There was a long discussion last night on Bluesky about whether twitter-like apps should show blog posts in addition to tweet-size things. Should it have a character limit, allow titles, links, bold, italic, editing, enclosures, markdown, etc? This is a permathread, it's been going since 2006. I didn't contribute, because there are no new ideas at this point, except this -- there are readers and writers and they have different needs.

As a reader sometimes I want a concise intro to the idea and I'll decide if I want to read more.

As a writer, I want to write in one place, and broadcast it out the world, and let their reading app decide for them if this is something they want to read based on whether it has a title, is over 300 chars, has links or uses styling, or if the writer doesn't disclaim editing, and the reader doesn't like editing.

We can do a lot better than the hard restrictions our reading environments force on us.
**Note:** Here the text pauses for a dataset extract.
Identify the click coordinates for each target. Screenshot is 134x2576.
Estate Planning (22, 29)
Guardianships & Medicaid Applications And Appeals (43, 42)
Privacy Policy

It's now 20 years since the inception of Twitter, I think we know enough now to try out some new approaches. There should be a million readers, and they all read the same content flows. They can look at a post and see if it meets the reader's limits, and only show it if it does. If a post has a title and we don't want posts with titles, don't show it. Then writers could all use exactly the writing tools we like, and it wouldn't matter where you read it.

This route has always been there, but now I think people will be open to trying out some new ideas.